Gli investitori non avevano iniziato il 2025 aspettandosi un nuovo exploit dell’S&P 500. Dopo due anni di rialzi superiori al 20% — +24% nel 2023 e +23% nel 2024 — il contesto macroeconomico sembrava poco favorevole a un’ulteriore accelerazione degli indici. Eppure, contro ogni previsione, il listino americano viaggia oggi oltre il +16%, a due mesi dalla chiusura dell’anno, avvicinandosi alla soglia psicologica di un terzo anno consecutivo con guadagni sopra il 20%, evento registrato finora una sola volta durante la bolla delle dot-com.
Secondo Antonio Tognoli, responsabile macro analisi e comunicazione di Cfo Sim, la forza del mercato trova la sua origine soprattutto nell’espansione dell’intelligenza artificiale generativa. Come afferma Tognoli, “l’avanzata dell’S&P 500 è stata in gran parte una storia riguardante l’IA generativa e la sua promessa di fornire un incremento storico della produttività all’economia”. Tuttavia, aggiunge che “il rally non è stato privo di scetticismo poiché crescono le preoccupazioni riguardo a una possibile bolla”.

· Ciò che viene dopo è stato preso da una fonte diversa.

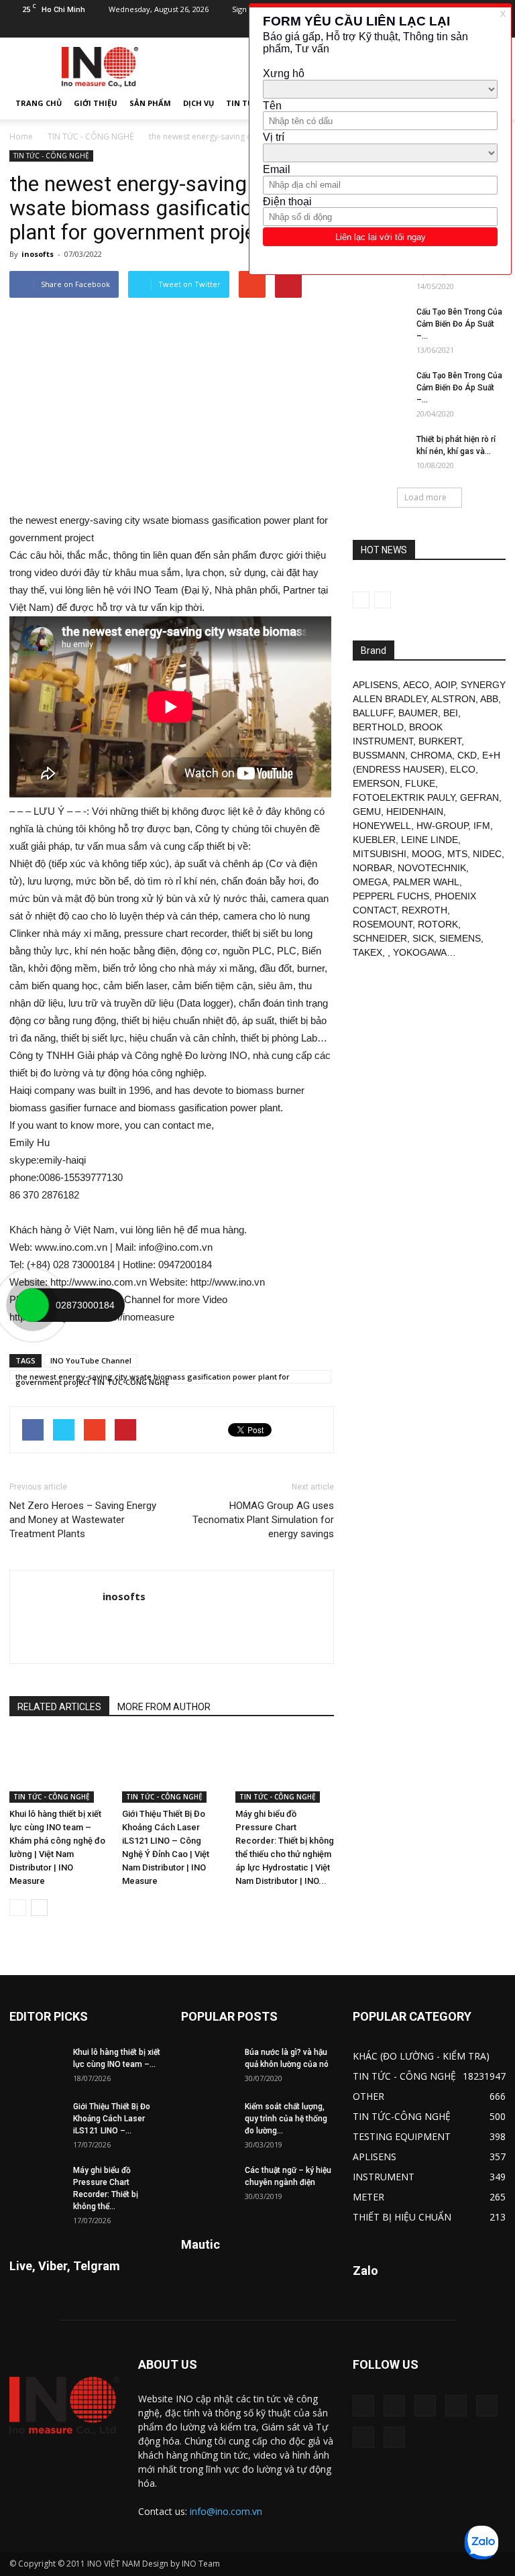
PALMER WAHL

Il tema della concentrazione e delle valutazioni
Una delle principali fonti di preoccupazione è la forte concentrazione dei rendimenti su un numero ristretto di titoli. “Solo quattro azioni rappresentano circa il 50% dell’avanzata dell’S&P 500 quest’anno”, ricorda Tognoli. Il caso più eclatante è Nvidia, che ha superato i 5mila miliardi di dollari di capitalizzazione, più del PIL di ogni Paese al mondo eccetto Stati Uniti e Cina.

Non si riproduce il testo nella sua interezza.